● **Saved data entries**:

┏━━

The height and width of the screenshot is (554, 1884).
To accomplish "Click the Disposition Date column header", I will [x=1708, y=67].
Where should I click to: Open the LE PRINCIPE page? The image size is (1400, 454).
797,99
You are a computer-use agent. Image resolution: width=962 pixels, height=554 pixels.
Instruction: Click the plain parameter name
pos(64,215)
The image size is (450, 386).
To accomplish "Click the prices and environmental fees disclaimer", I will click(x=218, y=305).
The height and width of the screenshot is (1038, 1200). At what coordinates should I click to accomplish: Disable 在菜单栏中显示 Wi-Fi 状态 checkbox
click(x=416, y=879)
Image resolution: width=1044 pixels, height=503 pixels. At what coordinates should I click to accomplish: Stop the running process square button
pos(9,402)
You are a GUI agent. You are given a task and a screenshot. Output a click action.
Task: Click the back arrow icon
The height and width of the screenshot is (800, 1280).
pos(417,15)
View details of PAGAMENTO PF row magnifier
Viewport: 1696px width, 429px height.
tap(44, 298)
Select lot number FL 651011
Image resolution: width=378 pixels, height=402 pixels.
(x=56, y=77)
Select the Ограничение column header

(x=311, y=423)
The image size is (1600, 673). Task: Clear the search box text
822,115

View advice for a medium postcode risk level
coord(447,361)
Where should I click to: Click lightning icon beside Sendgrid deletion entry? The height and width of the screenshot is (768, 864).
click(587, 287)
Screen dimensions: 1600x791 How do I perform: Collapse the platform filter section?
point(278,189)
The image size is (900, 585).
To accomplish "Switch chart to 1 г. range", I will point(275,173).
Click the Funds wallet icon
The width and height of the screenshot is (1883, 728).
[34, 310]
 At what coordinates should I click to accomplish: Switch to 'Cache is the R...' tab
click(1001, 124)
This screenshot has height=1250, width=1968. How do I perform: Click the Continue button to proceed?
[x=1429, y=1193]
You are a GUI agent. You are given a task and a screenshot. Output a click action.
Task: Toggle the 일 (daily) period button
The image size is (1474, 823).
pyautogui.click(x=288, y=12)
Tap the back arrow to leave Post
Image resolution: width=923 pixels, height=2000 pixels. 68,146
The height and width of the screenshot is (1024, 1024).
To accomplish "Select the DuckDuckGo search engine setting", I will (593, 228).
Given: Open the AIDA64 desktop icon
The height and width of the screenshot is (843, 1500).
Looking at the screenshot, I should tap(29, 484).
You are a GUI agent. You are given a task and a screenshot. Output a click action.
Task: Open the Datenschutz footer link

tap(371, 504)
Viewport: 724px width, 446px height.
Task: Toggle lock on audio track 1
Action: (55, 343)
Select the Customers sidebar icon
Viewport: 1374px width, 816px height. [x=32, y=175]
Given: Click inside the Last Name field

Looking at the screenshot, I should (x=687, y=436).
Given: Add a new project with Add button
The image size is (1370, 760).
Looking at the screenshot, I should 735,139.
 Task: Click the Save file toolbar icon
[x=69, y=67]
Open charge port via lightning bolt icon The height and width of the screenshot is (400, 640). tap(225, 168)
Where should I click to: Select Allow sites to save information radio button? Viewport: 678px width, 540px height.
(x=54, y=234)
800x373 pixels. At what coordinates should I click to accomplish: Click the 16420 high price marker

┗━━

● **Description of the task**:
Set down again, word for word, the stretch of records from the line with "You are a computer-use" to the line with "Select lot number FL 651011", both of those lines included.

● **Task solution**:
You are a computer-use agent. Image resolution: width=962 pixels, height=554 pixels.
Instruction: Click the plain parameter name
pos(64,215)
The image size is (450, 386).
To accomplish "Click the prices and environmental fees disclaimer", I will click(x=218, y=305).
The height and width of the screenshot is (1038, 1200). At what coordinates should I click to accomplish: Disable 在菜单栏中显示 Wi-Fi 状态 checkbox
click(x=416, y=879)
Image resolution: width=1044 pixels, height=503 pixels. At what coordinates should I click to accomplish: Stop the running process square button
pos(9,402)
You are a GUI agent. You are given a task and a screenshot. Output a click action.
Task: Click the back arrow icon
The height and width of the screenshot is (800, 1280).
pos(417,15)
View details of PAGAMENTO PF row magnifier
Viewport: 1696px width, 429px height.
tap(44, 298)
Select lot number FL 651011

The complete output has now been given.